Copy the items starting at the start of the records and ending at the line that contains "This screenshot has height=840, width=1080.", replacing "count" with "number" and leaving everything else unchanged.

(Data extracted from a collection)
** start **

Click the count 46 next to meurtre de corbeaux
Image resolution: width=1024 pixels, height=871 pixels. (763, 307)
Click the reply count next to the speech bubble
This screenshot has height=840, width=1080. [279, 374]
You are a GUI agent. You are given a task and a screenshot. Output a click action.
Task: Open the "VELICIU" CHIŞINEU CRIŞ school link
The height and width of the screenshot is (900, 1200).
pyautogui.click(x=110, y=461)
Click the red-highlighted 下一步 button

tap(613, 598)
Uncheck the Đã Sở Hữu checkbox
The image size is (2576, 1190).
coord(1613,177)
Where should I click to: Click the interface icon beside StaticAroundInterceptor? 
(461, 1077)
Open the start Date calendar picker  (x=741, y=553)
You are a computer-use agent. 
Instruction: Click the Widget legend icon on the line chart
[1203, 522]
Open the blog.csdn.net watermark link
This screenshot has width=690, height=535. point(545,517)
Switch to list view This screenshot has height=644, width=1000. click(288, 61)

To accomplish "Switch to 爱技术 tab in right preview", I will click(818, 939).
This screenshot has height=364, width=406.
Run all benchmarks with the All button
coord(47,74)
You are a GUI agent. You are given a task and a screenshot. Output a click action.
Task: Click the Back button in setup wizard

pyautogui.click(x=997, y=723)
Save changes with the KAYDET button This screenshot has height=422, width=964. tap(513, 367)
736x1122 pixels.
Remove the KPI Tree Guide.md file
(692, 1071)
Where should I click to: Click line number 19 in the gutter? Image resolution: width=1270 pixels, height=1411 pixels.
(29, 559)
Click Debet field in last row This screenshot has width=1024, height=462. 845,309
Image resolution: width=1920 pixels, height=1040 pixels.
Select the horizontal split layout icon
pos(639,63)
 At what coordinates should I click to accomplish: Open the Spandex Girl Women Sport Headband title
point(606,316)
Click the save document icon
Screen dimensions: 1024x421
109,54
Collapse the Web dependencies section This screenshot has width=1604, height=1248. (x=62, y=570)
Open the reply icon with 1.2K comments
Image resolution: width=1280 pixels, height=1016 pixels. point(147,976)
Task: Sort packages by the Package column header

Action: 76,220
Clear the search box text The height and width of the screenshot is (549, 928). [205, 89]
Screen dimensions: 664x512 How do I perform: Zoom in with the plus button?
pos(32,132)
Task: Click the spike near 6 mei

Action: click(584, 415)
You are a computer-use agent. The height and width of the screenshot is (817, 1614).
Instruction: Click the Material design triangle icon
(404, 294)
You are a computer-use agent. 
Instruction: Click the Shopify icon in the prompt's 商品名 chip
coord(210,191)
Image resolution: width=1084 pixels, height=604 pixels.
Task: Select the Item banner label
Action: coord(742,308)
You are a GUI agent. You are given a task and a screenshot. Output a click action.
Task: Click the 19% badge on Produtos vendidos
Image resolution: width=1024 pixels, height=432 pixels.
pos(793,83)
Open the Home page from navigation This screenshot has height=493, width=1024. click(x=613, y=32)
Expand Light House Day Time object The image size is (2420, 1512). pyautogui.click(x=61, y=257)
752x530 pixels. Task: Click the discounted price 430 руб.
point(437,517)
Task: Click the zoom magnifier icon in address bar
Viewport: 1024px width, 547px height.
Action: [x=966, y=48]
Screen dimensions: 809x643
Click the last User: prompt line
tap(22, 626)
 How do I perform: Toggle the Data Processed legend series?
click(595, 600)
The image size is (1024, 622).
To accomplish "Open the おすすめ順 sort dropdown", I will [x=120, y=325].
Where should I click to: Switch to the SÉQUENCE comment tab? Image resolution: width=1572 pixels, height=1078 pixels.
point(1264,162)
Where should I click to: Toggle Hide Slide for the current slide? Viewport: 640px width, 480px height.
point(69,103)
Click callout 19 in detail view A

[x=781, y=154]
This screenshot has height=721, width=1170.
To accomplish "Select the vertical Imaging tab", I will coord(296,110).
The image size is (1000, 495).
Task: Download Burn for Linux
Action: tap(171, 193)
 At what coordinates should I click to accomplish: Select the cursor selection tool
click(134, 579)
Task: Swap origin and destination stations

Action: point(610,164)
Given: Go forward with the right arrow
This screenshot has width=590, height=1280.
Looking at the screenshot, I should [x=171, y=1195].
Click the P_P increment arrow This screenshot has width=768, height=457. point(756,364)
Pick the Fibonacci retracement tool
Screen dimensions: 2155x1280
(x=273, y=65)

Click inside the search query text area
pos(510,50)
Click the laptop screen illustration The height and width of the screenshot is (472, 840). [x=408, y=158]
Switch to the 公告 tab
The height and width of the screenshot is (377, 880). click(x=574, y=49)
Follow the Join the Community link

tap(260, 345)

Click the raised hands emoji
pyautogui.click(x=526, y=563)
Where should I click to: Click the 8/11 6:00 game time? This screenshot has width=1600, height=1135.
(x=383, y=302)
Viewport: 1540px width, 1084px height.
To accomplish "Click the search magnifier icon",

** end **

### TASK SOLUTION
Click the number 46 next to meurtre de corbeaux
Image resolution: width=1024 pixels, height=871 pixels. (763, 307)
Click the reply number next to the speech bubble
This screenshot has height=840, width=1080. [279, 374]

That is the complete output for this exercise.